Elmar Zander <address@hidden> wrote:
> as I've understood from those threads
>   http://lists.gnu.org/archive/html/bug-coreutils/2007-12/msg00211.html
>   http://lists.gnu.org/archive/html/bug-coreutils/2007-11/msg00006.html
> and the FAQ the difference in ln and ln -s behaviour is intended and not 
> fixable.
>
> To summarize: if you type
> * ln 'path1/file1' 'path2/file2', then 'path2/file2' points to
> ./path1/file1', i.e. the path is considered relative to the current

You have the right idea, but once two files are hard-linked,
there is no directionality.  Each refers to the same inode.
I.e., saying one points to the other is misleading.

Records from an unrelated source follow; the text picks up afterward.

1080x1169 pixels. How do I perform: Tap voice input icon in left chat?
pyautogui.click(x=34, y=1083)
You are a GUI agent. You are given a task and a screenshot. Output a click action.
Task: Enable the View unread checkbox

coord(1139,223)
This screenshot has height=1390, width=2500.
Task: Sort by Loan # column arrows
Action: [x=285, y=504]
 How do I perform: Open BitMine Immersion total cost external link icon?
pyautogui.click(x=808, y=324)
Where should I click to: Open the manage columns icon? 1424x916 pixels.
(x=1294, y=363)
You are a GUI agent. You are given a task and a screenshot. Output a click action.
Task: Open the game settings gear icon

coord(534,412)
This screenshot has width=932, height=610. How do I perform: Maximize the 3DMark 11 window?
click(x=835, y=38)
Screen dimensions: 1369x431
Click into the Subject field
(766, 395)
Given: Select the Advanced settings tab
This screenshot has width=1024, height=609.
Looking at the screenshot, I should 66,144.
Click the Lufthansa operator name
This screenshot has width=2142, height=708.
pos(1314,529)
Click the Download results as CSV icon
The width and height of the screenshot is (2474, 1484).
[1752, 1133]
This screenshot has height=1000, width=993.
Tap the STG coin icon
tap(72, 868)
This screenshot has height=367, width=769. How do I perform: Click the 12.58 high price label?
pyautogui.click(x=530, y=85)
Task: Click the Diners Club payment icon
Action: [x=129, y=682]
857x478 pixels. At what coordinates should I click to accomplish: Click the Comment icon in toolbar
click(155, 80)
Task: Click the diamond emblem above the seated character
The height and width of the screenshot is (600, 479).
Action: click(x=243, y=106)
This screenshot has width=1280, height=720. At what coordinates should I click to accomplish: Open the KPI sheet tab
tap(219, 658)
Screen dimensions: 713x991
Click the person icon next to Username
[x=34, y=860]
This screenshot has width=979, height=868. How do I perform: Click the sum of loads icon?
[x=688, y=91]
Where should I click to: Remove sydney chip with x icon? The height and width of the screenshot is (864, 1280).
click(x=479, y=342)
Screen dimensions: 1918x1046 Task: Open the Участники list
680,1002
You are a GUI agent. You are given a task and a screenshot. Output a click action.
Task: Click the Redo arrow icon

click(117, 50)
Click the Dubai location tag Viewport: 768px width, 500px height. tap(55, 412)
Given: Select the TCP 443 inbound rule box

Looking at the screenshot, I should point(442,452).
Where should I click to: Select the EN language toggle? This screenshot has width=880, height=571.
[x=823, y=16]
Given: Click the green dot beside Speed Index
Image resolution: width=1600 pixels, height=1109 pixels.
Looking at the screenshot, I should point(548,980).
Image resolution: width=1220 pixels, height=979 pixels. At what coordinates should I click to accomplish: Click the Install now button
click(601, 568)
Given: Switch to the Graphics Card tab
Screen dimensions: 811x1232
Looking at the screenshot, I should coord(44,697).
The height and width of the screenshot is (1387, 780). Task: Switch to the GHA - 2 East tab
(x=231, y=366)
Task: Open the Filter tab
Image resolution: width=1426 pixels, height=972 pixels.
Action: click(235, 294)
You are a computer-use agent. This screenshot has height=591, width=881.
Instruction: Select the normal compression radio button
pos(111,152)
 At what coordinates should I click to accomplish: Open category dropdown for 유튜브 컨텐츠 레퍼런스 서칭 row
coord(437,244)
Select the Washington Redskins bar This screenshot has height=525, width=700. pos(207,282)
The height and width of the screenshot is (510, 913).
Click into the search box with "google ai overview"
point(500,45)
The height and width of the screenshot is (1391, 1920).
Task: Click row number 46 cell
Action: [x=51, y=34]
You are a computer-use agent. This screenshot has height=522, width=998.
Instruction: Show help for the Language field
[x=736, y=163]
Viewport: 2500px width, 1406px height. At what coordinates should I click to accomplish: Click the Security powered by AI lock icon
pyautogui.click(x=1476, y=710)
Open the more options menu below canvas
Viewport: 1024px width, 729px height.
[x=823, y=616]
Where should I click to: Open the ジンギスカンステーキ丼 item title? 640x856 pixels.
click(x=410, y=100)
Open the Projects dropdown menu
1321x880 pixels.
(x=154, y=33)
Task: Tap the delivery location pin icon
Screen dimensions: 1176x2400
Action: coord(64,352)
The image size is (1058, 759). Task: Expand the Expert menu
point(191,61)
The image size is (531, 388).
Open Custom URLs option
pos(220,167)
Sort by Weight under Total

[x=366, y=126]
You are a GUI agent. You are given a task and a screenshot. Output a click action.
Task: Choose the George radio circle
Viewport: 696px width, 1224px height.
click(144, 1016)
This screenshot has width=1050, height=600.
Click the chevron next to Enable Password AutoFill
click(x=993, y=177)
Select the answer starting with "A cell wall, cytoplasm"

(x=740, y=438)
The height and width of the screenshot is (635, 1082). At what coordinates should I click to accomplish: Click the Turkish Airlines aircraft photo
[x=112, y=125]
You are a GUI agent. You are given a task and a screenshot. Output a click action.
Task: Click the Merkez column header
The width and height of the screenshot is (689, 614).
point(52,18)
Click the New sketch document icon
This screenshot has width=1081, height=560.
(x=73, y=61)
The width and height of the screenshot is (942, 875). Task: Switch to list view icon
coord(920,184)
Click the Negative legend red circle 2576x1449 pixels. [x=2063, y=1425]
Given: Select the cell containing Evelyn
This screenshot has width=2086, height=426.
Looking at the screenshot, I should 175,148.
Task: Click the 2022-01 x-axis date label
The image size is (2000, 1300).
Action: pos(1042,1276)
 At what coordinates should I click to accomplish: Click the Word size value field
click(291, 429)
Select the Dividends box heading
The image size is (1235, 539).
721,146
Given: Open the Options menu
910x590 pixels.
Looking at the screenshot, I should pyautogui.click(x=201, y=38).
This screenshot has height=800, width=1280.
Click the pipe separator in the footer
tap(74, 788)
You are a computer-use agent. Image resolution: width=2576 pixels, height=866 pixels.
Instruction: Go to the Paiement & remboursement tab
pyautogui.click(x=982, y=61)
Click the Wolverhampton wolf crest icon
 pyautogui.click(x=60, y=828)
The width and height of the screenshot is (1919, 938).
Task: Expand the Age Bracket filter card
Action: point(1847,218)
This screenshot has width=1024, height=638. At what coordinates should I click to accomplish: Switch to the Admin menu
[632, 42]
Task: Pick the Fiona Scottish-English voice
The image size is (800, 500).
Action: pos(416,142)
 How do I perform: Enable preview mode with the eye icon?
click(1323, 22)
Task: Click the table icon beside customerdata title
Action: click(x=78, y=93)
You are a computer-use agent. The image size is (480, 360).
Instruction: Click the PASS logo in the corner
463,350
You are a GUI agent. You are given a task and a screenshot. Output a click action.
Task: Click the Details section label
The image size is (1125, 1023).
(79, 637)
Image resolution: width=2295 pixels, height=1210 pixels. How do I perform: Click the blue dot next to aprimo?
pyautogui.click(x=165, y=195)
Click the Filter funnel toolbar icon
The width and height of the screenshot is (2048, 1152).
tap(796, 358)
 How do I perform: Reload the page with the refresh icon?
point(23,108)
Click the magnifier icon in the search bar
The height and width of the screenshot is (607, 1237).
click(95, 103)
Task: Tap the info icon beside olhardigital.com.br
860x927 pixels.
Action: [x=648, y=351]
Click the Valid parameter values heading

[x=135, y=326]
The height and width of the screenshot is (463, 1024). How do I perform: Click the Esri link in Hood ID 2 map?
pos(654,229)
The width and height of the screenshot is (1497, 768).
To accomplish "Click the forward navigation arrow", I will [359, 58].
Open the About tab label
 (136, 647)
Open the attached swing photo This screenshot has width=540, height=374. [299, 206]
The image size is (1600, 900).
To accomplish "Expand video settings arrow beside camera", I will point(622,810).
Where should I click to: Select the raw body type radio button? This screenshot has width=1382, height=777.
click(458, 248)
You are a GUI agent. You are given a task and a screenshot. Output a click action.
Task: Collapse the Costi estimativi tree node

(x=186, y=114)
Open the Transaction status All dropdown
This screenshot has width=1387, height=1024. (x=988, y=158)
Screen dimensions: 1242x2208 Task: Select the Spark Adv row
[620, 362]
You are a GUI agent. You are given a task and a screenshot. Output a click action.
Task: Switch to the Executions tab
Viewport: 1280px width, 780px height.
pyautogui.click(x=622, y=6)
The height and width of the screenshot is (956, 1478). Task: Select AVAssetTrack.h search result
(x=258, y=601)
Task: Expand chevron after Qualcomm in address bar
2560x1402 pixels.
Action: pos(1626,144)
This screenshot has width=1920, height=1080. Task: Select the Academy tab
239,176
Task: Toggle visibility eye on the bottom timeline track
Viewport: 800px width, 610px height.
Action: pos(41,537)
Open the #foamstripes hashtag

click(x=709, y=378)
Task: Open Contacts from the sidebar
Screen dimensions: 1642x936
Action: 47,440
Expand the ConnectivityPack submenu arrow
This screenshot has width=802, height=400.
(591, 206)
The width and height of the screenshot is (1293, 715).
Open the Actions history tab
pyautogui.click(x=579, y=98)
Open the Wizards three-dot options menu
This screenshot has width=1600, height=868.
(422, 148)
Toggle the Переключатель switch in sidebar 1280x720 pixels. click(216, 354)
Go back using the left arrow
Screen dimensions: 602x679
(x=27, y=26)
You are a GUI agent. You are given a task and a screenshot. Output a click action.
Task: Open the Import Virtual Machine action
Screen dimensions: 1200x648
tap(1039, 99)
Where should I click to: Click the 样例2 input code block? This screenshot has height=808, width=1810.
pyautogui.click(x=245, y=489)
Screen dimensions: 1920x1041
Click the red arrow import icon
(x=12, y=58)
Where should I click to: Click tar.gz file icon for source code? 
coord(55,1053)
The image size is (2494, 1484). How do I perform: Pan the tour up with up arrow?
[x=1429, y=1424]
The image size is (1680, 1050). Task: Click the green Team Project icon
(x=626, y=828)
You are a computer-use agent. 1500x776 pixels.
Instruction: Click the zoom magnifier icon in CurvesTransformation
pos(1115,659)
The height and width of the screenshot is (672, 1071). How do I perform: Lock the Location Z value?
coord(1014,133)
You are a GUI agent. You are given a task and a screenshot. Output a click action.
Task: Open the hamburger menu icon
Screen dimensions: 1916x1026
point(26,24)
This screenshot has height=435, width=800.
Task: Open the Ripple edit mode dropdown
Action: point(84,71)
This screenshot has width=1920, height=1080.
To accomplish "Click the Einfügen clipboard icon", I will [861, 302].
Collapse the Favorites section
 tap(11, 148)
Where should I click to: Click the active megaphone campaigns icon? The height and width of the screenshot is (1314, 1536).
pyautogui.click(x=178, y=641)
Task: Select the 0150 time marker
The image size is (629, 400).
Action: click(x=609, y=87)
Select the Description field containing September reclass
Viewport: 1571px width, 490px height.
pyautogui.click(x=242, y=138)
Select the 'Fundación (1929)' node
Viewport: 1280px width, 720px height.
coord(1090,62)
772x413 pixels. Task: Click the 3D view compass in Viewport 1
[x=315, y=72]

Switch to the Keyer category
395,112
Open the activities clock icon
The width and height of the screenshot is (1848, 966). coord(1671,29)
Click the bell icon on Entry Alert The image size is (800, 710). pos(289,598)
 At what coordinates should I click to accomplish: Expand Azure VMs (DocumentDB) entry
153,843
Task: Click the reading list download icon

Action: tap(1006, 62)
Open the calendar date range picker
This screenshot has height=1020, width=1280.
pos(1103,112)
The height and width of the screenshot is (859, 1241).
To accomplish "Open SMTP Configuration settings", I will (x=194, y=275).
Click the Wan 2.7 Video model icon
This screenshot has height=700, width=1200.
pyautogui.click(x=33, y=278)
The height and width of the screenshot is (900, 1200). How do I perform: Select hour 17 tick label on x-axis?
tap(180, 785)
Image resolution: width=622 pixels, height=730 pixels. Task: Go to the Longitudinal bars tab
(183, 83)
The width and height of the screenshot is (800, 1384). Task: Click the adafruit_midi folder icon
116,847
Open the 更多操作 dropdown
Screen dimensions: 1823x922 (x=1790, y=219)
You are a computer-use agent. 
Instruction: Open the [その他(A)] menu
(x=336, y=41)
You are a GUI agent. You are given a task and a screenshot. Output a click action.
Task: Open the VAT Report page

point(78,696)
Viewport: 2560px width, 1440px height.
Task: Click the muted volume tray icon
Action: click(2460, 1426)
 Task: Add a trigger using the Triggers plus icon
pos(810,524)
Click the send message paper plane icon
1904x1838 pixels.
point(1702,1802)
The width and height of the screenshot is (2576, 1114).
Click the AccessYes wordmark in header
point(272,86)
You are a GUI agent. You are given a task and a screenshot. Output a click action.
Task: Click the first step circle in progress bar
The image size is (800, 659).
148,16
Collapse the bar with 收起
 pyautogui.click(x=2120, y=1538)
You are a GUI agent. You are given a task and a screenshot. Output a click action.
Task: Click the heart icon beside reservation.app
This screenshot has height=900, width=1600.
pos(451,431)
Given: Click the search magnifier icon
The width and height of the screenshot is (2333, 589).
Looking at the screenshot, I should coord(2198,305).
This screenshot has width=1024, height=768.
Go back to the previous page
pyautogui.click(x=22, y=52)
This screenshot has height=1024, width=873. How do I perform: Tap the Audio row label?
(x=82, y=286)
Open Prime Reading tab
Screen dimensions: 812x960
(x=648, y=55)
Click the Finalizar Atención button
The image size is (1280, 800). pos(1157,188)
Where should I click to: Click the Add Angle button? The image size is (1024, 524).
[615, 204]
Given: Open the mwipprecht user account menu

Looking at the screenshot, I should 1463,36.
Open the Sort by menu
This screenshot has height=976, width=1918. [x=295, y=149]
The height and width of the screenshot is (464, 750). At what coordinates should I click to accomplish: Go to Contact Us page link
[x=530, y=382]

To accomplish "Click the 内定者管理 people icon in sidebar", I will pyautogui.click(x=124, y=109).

> working directory (since the inode of 'path1/file1' is immediately
> resolved)
> * ln -s 'path1/file1' 'path2/file2', then 'path2/file2' points to
> path2/path1/file1', i.e. the path is considered relative to the
> directory where 'file2' resides (since just the string 'path1/file1'
> is stored somehow in 'path2/file2' and only resolved when the symlink
> path2/file2' is accessed)
>
> If you know that in the first case 'file2' is made to point to the
> same inode and in the second case just the path 'path1/file1' is
> stored in 'file2' this behaviour is ok and understandable. *But*: the
> documentation (GNU coreutils 6.10, April 2008) for 'ln' just states
> for the -s option
>
> ‘-s’, ‘--symbolic’
>     make symbolic links instead of hard links.
>
> Nothing more. For me, a statement like this usually implies that the
> two are semantically equivalent (which they are not, as
> described). So, I think that the user should be informed of this
> difference, maybe by a sentence like
>
>   Note: if 'target' is a relative path and 'linkname' does not point
> to the current directory, the created link will be relative to the
> directory  the link is created in.
>
> or
>
>   For semantic differences between ln and ln -s see the examples section.

Thanks.  Either would be good.
Would you like to adjust doc/coreutils.texi accordingly?
If you change the man page (aka --help output), bear in mind
that is should stay concise.  It does point to the complete
documentation in the info pages after all.